» YOUR OBJECTIVE
Lines in the data below that contain the word "will" are to be copied.

» Stored items from a collection
Start of Block

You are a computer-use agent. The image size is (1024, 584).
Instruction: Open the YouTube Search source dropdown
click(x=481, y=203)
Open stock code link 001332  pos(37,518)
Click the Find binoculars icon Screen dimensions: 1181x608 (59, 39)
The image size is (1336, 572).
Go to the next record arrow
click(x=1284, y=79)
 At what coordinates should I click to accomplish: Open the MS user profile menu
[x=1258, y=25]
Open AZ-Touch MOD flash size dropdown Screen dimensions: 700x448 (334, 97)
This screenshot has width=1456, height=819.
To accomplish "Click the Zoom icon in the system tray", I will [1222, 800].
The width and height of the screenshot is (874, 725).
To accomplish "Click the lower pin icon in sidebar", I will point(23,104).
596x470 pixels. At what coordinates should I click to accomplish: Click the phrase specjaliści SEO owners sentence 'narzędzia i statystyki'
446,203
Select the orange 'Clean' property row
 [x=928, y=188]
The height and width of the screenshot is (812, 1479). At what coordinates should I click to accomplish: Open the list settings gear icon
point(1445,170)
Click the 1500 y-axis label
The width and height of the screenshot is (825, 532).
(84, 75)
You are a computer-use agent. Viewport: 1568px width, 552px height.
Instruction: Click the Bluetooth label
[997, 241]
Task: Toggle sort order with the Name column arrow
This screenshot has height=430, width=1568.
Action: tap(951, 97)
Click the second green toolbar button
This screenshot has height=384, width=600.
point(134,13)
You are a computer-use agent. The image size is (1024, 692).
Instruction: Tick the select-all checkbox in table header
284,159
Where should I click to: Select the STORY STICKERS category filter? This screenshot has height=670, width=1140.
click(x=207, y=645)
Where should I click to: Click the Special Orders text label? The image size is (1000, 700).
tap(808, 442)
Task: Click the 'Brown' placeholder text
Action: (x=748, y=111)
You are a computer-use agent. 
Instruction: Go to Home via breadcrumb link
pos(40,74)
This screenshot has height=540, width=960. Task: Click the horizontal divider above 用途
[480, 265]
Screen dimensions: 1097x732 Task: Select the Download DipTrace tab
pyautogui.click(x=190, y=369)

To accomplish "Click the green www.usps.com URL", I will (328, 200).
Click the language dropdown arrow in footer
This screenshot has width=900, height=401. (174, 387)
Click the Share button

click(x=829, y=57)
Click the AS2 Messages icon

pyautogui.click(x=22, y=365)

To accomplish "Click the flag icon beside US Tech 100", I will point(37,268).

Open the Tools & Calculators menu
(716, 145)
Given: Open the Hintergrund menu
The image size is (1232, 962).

End of Block

» EXERCISE SOLUTION
To accomplish "Click the Zoom icon in the system tray", I will [1222, 800].
To accomplish "Click the lower pin icon in sidebar", I will point(23,104).
To accomplish "Click the green www.usps.com URL", I will (328, 200).
To accomplish "Click the flag icon beside US Tech 100", I will point(37,268).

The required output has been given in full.